4. If you spent a little too much time on the couch this winter, it’s time to get fit to ride. Get inspired with HorseChannel’s Guide to Equestrian Fitness.
5. Organize a trail ride with some friends. Pack lunches and venture into nature. (Tailor your ride to accommodate your horses’ fitness levels in the early season.)
6. If trail riding is your thing, look for new trails to ride, or consider giving sports such as competitive trail, endurance or mounted orienteering a try (www.natrc.org; www.aerc.org; www.nacmo.org).
7. Check for last-minute deals on that riding vacation you’ve been dreaming of.
8. Plan your show season, whether it’s a few local shows or a fully loaded circuit. Note the closing dates for entries and start working toward your competition goals.
9. Try on your show clothes from last season, and make sure everything fits and is in good repair.
10. Take a minute to lean over the fence rail and admire your horse in springtime!
For your horse:
11. Do a little spring cleaning. Go through your tack room and toss anything that’s past its prime, expired or hopelessly beyond repair.
12. Finish shedding: Get out your weapon of choice—curry comb, shedding blade/block/comb—and apply some elbow grease. Say goodbye to the last of that scruffy winter coat!
13. Purchase warm-weather supplies: fly spray, shampoo, et cetera. Review and re-stock your first aid kit, too.
14. Schedule your spring vaccinations if you haven’t already. This is also the perfect time to review your horse’s deworming program and feeding plan with your vet, and implement any changes.
15. Stay on track with deworming: Write down when you deworm and which product you use. Use our handy downloadable chart to keep your horse’s deworming history organized.
16. Monitor early spring grazing to avoid laminitis. A grazing muzzle or dry lot is advisable for high-risk horses (easy keepers, overweight or insulin-resistant horses).

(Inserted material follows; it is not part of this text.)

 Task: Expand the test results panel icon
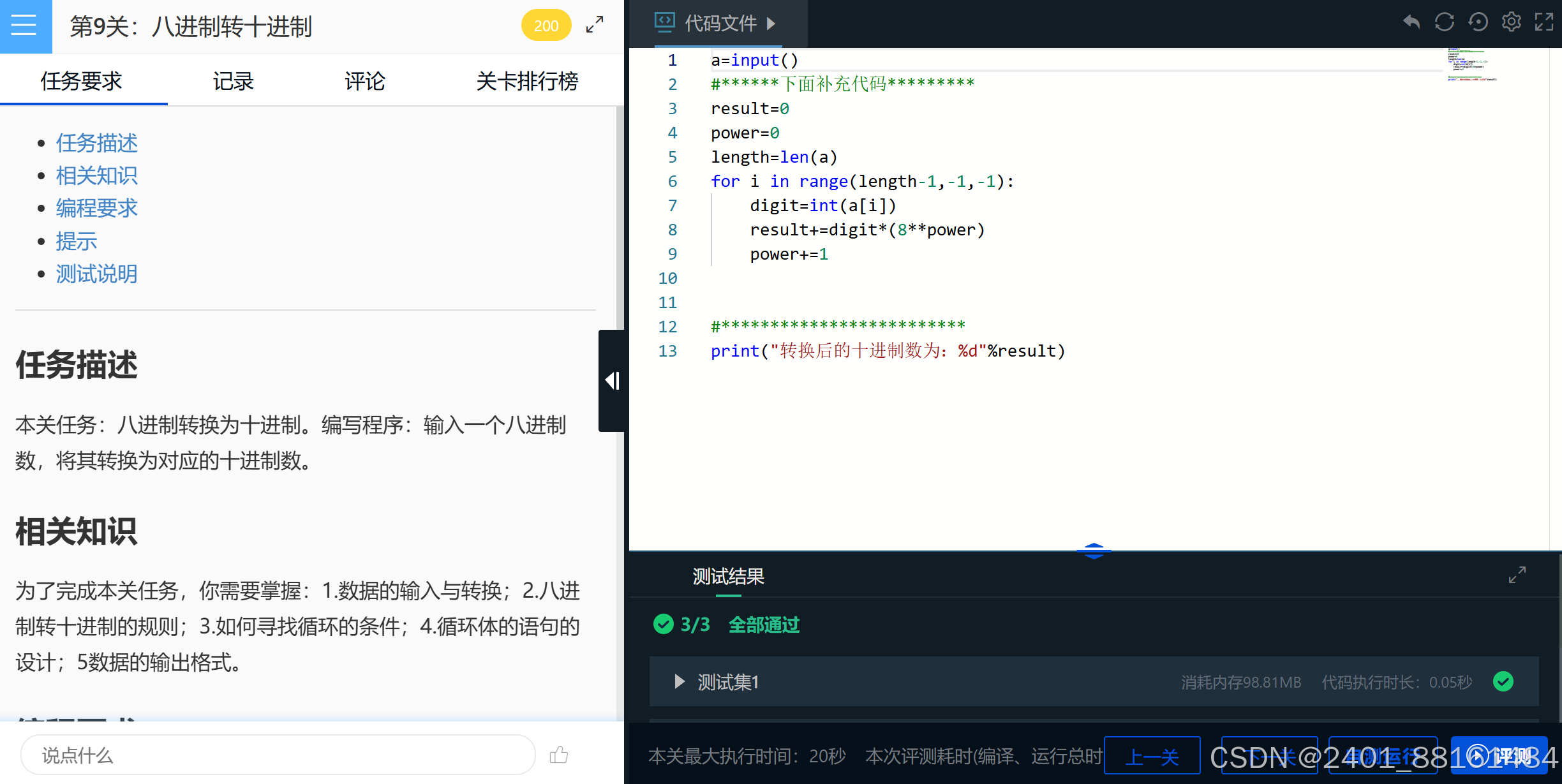[x=1517, y=575]
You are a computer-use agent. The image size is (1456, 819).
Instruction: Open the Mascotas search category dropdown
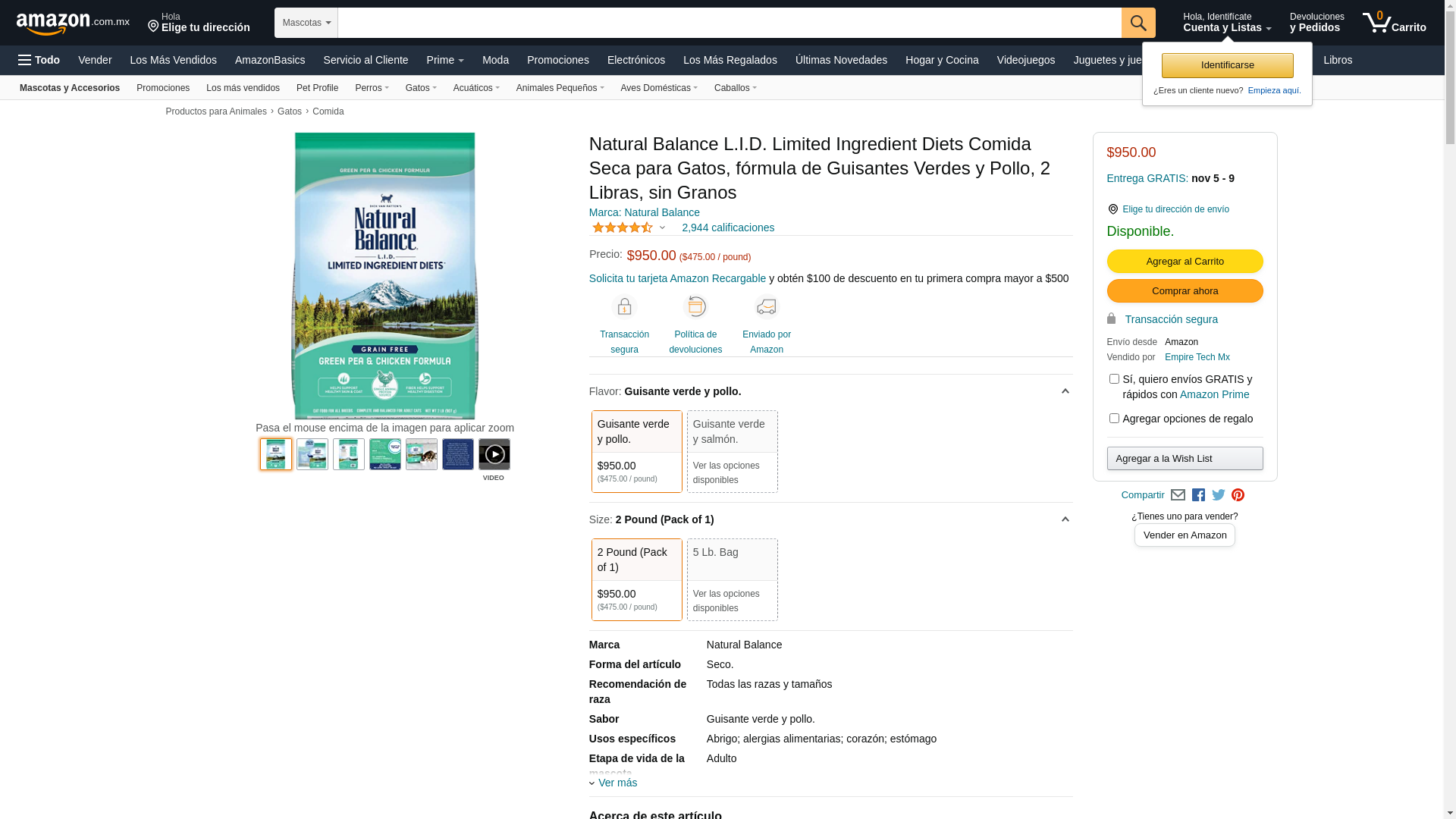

17. Clean, repair and store your horse’s winter blankets. Jumbo plastic storage bags with a zip seal are one handy solution. Be sure your stored blankets are safe from moisture and mice, or you’ll have an unpleasant surprise in the fall.

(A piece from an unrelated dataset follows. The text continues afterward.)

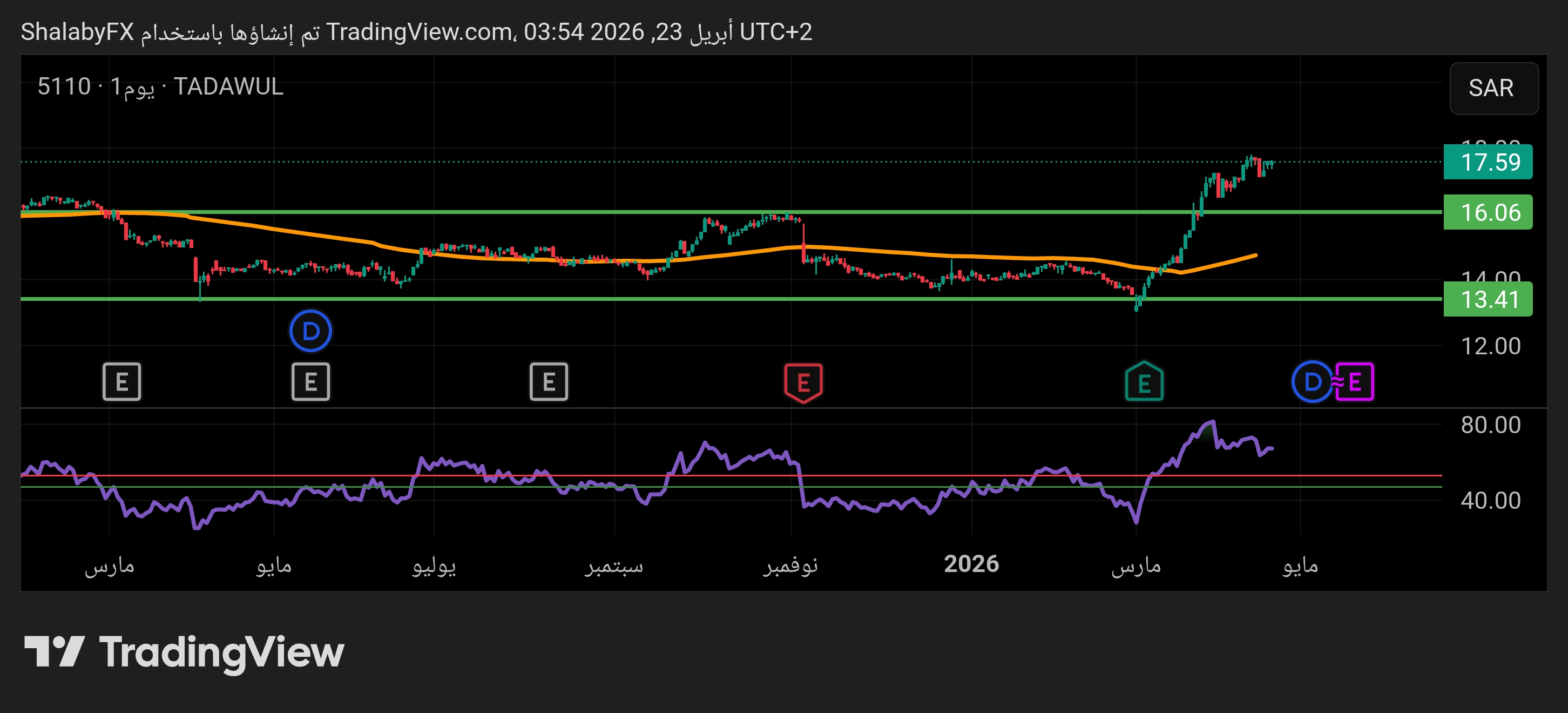Click the 2026 label on the time axis
This screenshot has width=1568, height=713.
(x=971, y=564)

18. Manage mud to avoid skin crud; spring is soggy in some parts of the country. Hose your horse off if it’s warm enough, or let mud dry before brushing it off. Brushing wet mud can cause skin irritation.
19. Make an exercise plan for your horse. You want to gradually work him back into shape. (See “Safe Conditioning,” for tips from a vet.)
20. Give your horse a makeover. Clip his bridle path, fetlocks, muzzle and anything else that’s a bit fuzzy or overgrown.